Voltar   Cloves Alves
MEOHAS vai ter que se explicar ao Ministério Público do Rio de Janeiro e à Justiça

Meohas pode perder direitos políticos

RESENDE - “Se correr o bicho pega, se ficar o bicho come”. O bom e velho ditado popular bem que pode definir a situação política do ex-prefeito da cidade Eduardo Meohas.
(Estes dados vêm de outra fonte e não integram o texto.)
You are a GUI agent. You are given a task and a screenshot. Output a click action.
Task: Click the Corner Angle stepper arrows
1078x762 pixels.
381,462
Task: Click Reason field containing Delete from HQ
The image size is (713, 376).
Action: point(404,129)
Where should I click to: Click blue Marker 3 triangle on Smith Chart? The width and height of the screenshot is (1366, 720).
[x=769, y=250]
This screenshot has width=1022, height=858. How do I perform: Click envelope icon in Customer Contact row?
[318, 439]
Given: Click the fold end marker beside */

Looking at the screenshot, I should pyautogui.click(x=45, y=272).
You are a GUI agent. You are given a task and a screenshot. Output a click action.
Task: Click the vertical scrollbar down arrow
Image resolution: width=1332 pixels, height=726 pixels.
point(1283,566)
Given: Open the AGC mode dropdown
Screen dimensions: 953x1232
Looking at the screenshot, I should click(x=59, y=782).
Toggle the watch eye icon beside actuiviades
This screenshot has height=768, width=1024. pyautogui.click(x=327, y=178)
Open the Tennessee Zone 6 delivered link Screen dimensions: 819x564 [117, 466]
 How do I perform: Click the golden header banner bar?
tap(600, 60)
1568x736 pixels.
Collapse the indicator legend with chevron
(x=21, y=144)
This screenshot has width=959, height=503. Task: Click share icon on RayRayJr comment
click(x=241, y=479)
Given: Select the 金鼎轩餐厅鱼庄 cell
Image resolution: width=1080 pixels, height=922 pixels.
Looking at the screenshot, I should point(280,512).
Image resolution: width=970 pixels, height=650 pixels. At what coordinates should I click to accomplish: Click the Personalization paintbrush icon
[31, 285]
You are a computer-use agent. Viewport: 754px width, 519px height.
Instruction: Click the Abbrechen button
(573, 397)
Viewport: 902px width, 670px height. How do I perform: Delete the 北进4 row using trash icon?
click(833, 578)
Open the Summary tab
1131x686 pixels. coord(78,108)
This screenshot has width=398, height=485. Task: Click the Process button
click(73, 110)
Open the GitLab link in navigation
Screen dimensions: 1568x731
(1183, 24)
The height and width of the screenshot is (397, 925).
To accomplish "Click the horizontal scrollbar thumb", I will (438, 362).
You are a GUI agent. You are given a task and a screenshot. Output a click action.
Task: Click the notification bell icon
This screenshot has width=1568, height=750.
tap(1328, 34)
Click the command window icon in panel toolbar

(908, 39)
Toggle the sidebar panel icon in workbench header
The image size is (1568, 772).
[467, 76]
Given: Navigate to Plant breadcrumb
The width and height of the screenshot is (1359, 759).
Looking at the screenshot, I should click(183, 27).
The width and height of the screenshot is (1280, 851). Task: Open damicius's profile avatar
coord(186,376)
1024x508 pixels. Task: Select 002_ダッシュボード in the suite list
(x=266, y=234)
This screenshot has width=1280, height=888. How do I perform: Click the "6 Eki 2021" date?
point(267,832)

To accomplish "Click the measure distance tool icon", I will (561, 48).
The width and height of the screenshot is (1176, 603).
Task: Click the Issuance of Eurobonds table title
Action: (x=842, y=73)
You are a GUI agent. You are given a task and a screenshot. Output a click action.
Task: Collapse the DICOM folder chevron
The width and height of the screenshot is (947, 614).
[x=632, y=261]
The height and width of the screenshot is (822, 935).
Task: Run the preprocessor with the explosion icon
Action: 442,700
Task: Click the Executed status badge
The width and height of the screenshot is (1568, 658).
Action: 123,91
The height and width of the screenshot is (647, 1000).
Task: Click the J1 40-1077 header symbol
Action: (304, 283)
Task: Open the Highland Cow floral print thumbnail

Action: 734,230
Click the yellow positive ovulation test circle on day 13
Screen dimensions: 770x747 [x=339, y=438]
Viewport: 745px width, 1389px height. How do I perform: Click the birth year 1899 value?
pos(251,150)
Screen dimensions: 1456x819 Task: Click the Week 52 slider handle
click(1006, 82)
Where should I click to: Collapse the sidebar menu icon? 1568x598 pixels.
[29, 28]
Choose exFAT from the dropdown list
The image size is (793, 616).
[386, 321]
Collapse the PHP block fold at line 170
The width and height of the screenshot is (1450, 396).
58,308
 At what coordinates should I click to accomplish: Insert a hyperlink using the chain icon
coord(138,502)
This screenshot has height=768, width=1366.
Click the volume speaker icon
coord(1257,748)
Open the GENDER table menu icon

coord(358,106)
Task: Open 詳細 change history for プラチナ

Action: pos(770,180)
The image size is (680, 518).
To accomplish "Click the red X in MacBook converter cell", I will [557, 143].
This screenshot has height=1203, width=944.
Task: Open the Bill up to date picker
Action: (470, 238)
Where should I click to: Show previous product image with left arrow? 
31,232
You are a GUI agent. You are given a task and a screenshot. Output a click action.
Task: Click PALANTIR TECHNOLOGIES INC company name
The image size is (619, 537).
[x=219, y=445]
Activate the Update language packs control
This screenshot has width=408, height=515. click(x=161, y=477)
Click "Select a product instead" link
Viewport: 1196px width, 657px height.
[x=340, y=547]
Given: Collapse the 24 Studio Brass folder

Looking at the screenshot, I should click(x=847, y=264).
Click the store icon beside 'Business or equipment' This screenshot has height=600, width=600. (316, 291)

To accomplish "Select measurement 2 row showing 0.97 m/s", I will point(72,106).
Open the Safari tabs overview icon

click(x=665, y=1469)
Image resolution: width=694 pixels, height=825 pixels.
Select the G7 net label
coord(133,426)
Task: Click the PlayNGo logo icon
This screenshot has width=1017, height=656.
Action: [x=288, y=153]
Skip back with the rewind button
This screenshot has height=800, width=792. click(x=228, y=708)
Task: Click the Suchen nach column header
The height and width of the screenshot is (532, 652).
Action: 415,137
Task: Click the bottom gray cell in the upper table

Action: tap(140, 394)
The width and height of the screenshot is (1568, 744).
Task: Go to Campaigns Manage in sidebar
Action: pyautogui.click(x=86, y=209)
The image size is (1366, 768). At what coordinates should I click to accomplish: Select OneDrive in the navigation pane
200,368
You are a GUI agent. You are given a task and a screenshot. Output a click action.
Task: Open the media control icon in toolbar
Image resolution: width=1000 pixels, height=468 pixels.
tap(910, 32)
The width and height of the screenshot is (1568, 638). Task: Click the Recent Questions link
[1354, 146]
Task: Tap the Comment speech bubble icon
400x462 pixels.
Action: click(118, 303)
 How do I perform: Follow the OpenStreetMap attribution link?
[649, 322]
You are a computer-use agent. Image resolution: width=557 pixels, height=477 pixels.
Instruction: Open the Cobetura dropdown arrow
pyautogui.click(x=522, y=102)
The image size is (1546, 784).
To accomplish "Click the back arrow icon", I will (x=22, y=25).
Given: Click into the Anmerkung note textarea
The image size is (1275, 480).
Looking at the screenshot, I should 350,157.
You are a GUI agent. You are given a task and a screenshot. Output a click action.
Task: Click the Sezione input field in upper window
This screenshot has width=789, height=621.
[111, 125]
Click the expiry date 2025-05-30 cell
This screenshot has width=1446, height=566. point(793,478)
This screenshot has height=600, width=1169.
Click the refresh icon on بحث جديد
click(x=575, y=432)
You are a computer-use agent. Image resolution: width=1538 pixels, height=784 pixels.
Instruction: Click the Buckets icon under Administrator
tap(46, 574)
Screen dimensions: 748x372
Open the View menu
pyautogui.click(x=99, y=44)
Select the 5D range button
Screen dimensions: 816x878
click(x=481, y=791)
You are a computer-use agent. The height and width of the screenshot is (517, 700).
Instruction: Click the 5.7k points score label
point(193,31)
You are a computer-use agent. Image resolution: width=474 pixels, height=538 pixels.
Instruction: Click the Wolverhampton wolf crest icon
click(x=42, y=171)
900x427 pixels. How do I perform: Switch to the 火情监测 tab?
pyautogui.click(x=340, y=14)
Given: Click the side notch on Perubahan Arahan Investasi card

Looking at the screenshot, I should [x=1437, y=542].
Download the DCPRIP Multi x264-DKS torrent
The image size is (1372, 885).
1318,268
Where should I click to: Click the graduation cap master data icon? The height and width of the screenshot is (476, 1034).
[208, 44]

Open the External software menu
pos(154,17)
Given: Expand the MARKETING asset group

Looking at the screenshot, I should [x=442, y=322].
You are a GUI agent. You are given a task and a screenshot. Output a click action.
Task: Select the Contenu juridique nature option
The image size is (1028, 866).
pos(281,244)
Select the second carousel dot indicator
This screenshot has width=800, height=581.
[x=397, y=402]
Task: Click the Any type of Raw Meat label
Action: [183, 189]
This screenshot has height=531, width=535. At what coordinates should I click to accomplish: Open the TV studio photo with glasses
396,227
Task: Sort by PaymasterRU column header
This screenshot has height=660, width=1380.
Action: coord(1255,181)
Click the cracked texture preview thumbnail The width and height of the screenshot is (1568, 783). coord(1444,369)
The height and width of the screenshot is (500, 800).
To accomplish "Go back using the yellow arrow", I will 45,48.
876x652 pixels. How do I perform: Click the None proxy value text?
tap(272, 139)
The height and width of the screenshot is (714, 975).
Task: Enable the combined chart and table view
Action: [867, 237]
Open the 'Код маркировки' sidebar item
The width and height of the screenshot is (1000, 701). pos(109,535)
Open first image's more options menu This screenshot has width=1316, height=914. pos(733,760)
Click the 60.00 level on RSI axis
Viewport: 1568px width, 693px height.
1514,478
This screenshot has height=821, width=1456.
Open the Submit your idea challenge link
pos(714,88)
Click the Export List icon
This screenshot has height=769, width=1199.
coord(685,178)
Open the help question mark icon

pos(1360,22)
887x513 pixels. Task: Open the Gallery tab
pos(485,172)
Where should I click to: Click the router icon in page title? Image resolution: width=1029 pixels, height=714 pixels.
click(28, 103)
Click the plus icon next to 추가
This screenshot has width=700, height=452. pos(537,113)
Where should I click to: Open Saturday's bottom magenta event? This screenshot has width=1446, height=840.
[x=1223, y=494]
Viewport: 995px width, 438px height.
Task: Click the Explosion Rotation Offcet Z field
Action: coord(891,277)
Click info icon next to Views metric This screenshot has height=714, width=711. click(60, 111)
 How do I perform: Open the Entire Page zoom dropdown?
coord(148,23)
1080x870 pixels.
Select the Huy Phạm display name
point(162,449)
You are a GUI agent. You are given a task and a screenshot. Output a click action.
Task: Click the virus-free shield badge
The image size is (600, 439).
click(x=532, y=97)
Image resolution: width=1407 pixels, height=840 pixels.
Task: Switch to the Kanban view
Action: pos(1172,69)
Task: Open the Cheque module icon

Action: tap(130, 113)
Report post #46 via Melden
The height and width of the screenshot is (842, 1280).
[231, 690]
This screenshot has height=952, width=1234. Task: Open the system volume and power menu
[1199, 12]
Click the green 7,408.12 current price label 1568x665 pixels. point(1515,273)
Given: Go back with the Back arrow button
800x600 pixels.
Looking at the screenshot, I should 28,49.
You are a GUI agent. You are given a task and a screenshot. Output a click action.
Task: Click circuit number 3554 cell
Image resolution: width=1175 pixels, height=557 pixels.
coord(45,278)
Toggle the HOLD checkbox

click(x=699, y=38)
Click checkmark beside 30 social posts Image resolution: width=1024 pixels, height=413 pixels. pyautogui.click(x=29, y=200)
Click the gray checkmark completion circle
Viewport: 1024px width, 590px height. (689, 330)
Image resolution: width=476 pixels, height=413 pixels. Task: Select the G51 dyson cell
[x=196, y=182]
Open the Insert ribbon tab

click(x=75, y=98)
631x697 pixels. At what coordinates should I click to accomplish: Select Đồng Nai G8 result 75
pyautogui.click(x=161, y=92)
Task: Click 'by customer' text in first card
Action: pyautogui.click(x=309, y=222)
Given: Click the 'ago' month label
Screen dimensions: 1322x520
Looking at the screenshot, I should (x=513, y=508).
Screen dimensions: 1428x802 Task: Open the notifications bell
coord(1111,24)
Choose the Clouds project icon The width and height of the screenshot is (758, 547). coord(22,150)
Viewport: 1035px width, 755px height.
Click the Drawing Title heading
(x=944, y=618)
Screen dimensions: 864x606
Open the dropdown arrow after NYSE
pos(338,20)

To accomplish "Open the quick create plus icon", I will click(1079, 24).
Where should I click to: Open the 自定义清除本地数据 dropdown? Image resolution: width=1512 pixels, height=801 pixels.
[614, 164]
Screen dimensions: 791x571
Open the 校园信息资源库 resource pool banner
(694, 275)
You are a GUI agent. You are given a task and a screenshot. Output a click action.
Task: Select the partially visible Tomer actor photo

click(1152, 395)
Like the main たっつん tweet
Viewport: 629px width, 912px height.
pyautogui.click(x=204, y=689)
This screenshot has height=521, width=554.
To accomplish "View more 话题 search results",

É que o pré-candidato à Câmara dos Deputados pelo Partido Verde (PV) vai ter que explicar ao Ministério Público do Rio de Janeiro e à Justiça, por meio de uma ação civil pública, por que autorizou o uso da mão-de-obra e ainda o maquinário da prefeitura enquanto chefiava o Executivo, para construir e reformar a sede da Associação dos Servidores Públicos de Resende (ASPR), causando danos materiais aos cofres públicos.
Aliás, ele não vai só ter que explicar, mas também ressarcir a prefeitura, junto com o seu ex-secretário de Obras, Jorge Luiz de Mattos, e ainda a ASPR. É que os três já foram condenados pela ação popular de número 2001/045001581-8. Segundo a sentença eles terão que “pagar a Resende o valor correspondente ao custo da disponibilização dos veículos e dos respectivos funcionários, para a realização das obras na sede da ASPR, até a data em que foram interrompidas por força da liminar deferida nesse processo, devendo o valor total ser apurado oportunamente mediante liquidação de sentença por arbitramento”.
Agora, o próximo passo para Meohas, para seu ex-secretário de Obras e ainda a ASPR, é aguardar a decisão do processo de número 2006.045.000725-0, que vai julgá-los por atos de improbidade administrativa, baseado na Lei 8.429/92, de 2 de junho de 1992. O pedido dessa ação foi solicitado no dia 22 de fevereiro, pelo promotor de Justiça Carlos Bernardo Alves Reis.
No entanto, o problema não está mais só na questão de quantos cifrões essa sentença vai custar a Meohas, a Jorge Luiz e à ASPR. Mas sim nos danos irreparáveis, que a decisão vai custar no aspecto político. É que no caso do ex-prefeito de Resende ele poderá perder os direitos políticos num prazo de três a cinco anos.

Entendendo a Lei 8.429/92

Para quem não sabe, a lei dispõe sobre as sanções aplicáveis aos agentes públicos nos casos de enriquecimento ilícito no exercício de mandato, cargo, emprego ou função na administração pública direta, indireta ou fundacional.
Isto é, nas entrelinhas Meohas está em maus lençóis. Se condenado pela ação civil pública, além de ressarcir a prefeitura pelos danos causados ao erário público terá que adiar o sonho de concorrer a uma vaga na Câmara dos Deputados.